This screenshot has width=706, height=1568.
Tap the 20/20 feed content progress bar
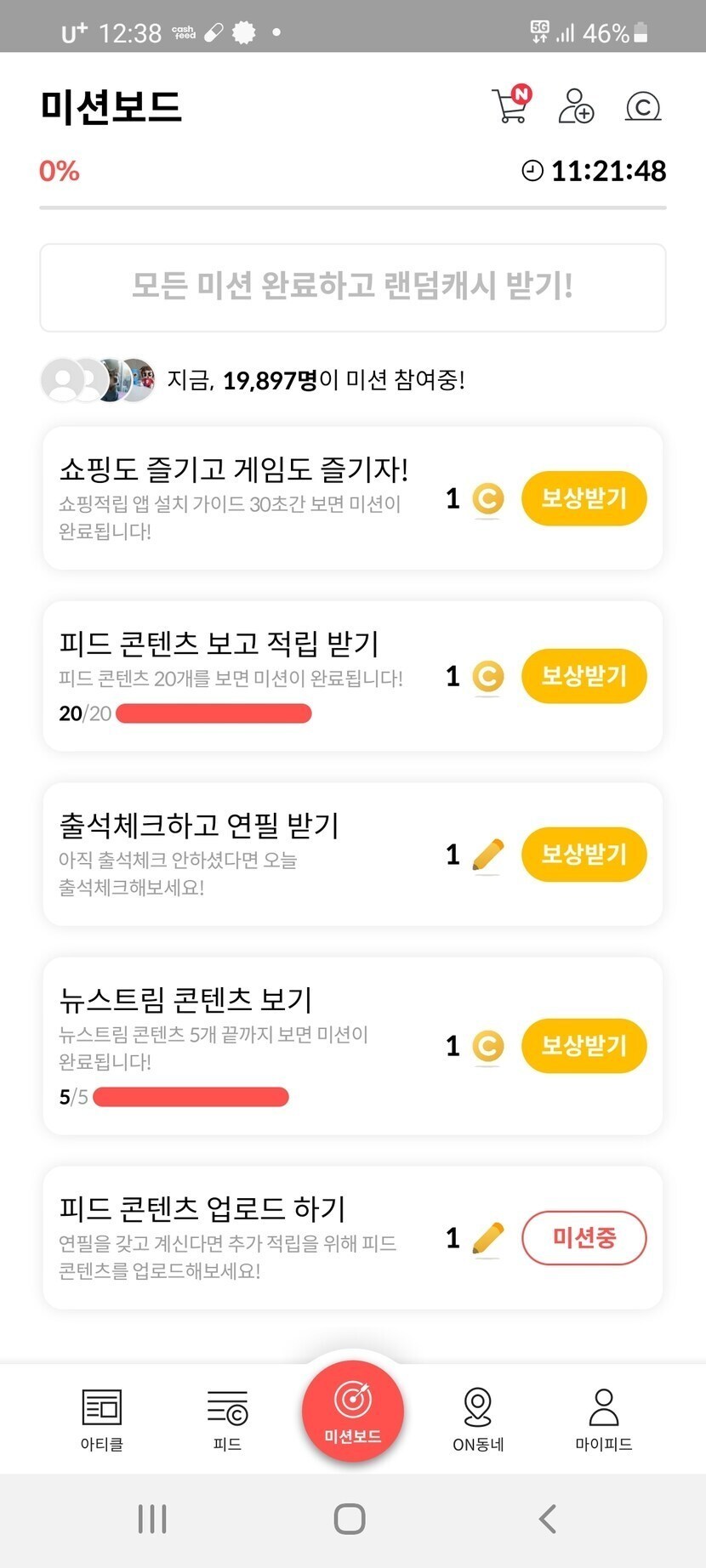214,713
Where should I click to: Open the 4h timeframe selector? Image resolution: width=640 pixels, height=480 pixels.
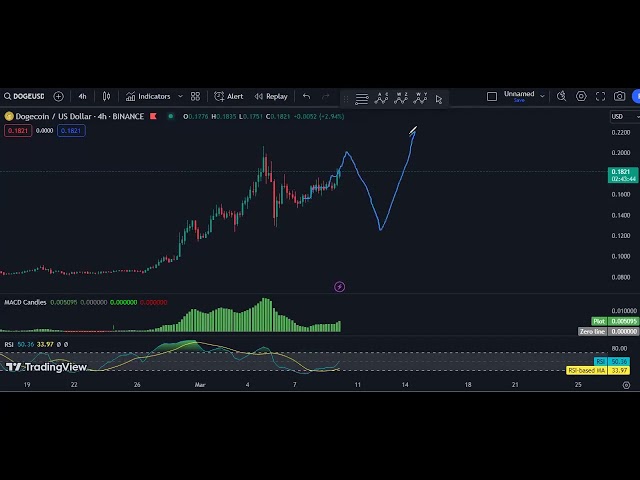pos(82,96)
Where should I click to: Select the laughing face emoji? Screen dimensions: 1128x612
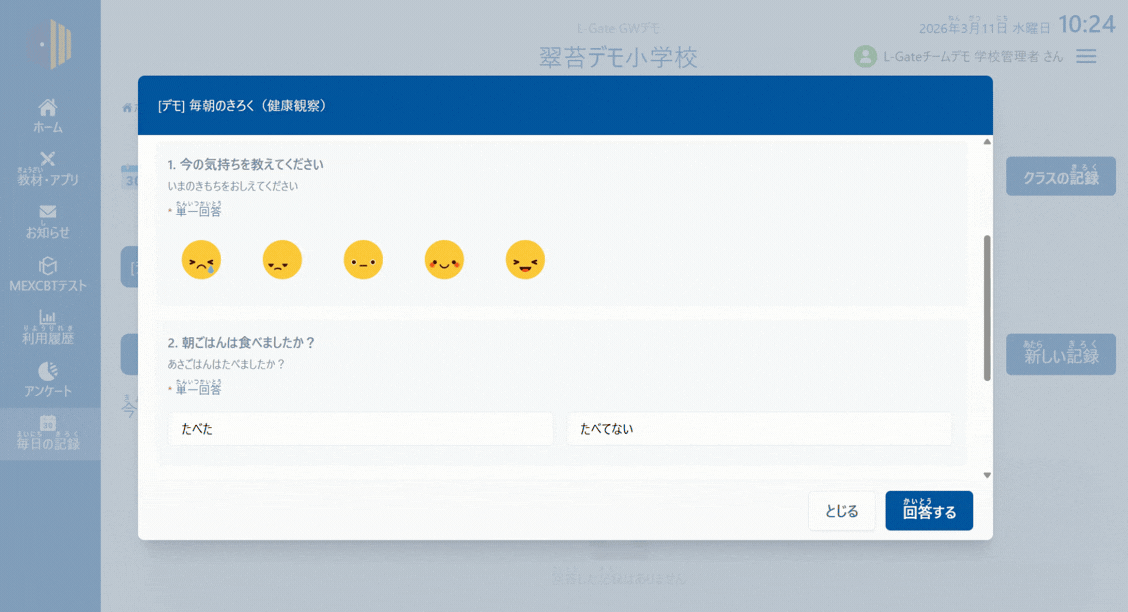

******************************

**What the task asks**
Exactly the lines from the one that contains "Where should I click to: Open" through the last line of the records should be set down, and the pictures should be dropped.

**Task answer**
Where should I click to: Open the 4h timeframe selector? Image resolution: width=640 pixels, height=480 pixels.
pos(82,96)
Where should I click to: Select the laughing face emoji? Screen dimensions: 1128x612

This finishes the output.